Les habla de ese “dios desconocido” a quien los atenienses han levantado un altar, y lo hace dialogando con ellos que eran bien conscientes de que a la retahíla de “dioses” que habían pensado, alguno les faltaba y claman por el “desconocido”. Pablo escucha ese clamor silencioso de aquellos hombres, consciente de que ese “vacío” solo lo podía llenar el verdadero Dios: le anuncia, les evangeliza a Cristo, Dios y hombre verdadero.

No “dialoga” para ponerse de acuerdo entre todos sobre ese “desconocido”. Ya le conoce bien porque se le ha mostrado y revelado en Jesucristo. Y aunque a sus palabras, a su diálogo, solo le hacen caso pocos oyentes, no comienza una conversación con los demás para llegar a un acuerdo a ver si “inventan” una “religión” en la que quepan todos y puedan convivir en un acuerdo de “religión” horizontal, que mire solo al vivir en la tierra en un “humanismo” que se agote en los límites del hombre.

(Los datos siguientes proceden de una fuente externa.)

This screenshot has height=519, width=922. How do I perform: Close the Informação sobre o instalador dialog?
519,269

Lógicamente, este humanismo, acabará destrozando la vida, abortando; deshaciendo la familia, inventándose todo “tipo” de familias, también entre humanos y “mascotas”; sosteniendo la pornografía, homosexualidad, abuso de menores, etc. etc.

En su diálogo con todas las culturas y civilizaciones, lo que la Iglesia ha escuchado siempre, y tiene que seguir escuchando, es el latir de la Verdad de Cristo, Dios y hombre verdadero, que Dios ha sembrado en el corazón y en la conciencia de todo ser humano. Y ha dialogado siempre con todos para ayudarles a oírlo y seguirlo, amando y muriendo por todos los hombres como Cristo nos amó y murió por nosotros.

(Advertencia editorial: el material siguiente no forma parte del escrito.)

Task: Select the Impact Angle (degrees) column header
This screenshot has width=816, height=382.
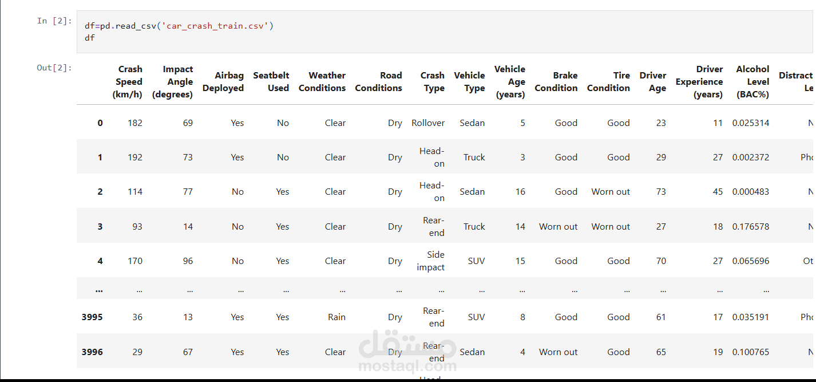Action: click(x=173, y=82)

La Iglesia origina esa “cultura del diálogo” para superar errores y malentendidos que se hayan podido dar a lo largo de la historia con hombres y mujeres de todas las religiones, de todas las culturas. Y una vez superados esos obstáculos allanar el camino para anunciar a Cristo a todos los que quieran oír: budistas, musulmanes, judíos, confucianos, ateos, agnósticos, protestantes, paganos, etc. etc.; y catequizar a todos los que anhelen ser bautizados; para que, libremente arrepentidos de sus pecados, puedan vivir el gozo de descubrir lo que Dios les ama.

No es “dialogar” entre todas las religiones originadas en los hombres, para que cada una siga su camino en armonía y en paz; ni mucho menos, es un “diálogo” entre todas para descubrir al “verdadero dios”, la “verdadera fe”, la “verdadera moral”.

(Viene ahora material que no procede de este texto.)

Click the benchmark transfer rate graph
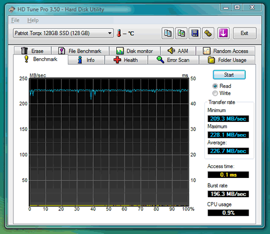This screenshot has height=234, width=270. [109, 142]
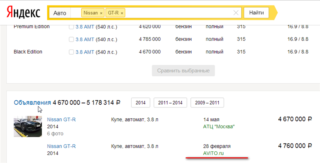Click the Сравнить выбранные button
Viewport: 320px width, 163px height.
pos(183,71)
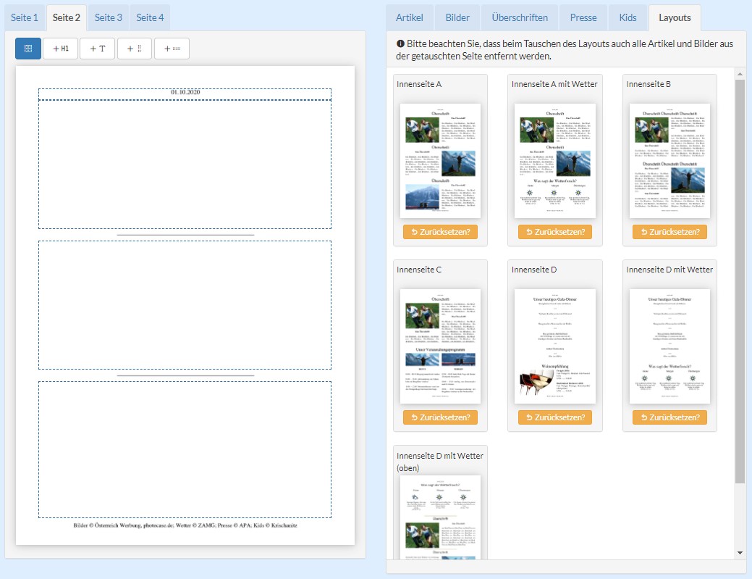The height and width of the screenshot is (579, 752).
Task: Reset the Innenseite D mit Wetter layout
Action: [x=669, y=417]
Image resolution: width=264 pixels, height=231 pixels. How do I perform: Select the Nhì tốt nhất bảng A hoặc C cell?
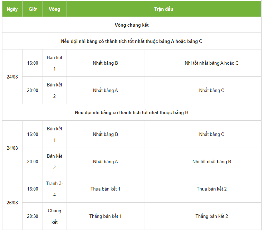pyautogui.click(x=211, y=63)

La Iglesia sabe muy bien que Cristo, el Hijo de Dios hecho hombre, es “el Camino, la Verdad y la Vida”; y por eso, su diálogo no es nunca con el pecado, sino con el pecador para que se arrepienta y viva. No es un diálogo con el espíritu del tiempo para que la Iglesia acomode la Verdad a las exigencias de cada cual después de escucharles lo que se les ocurra, y decidir después, por mayoría de votos, lo que es el Bien y lo que es el Mal.

El diálogo de la Iglesia es un diálogo que anhela manifestar el Amor de Cristo, Dios y hombre verdadero, a todos los hombres, a todas las culturas, a todas las civilizaciones. Es el anuncio del Evangelio, palabras que tienen valor eterno, porque son el hablar de la Palabra de Dios, Jesucristo. Y el Evangelio en su integridad, el Credo, los Mandamientos, las Bienaventuranzas, el Pecado, y la Vida Eterna, vivida en la muerte, el juicio, el infierno –solos- o en el Cielo.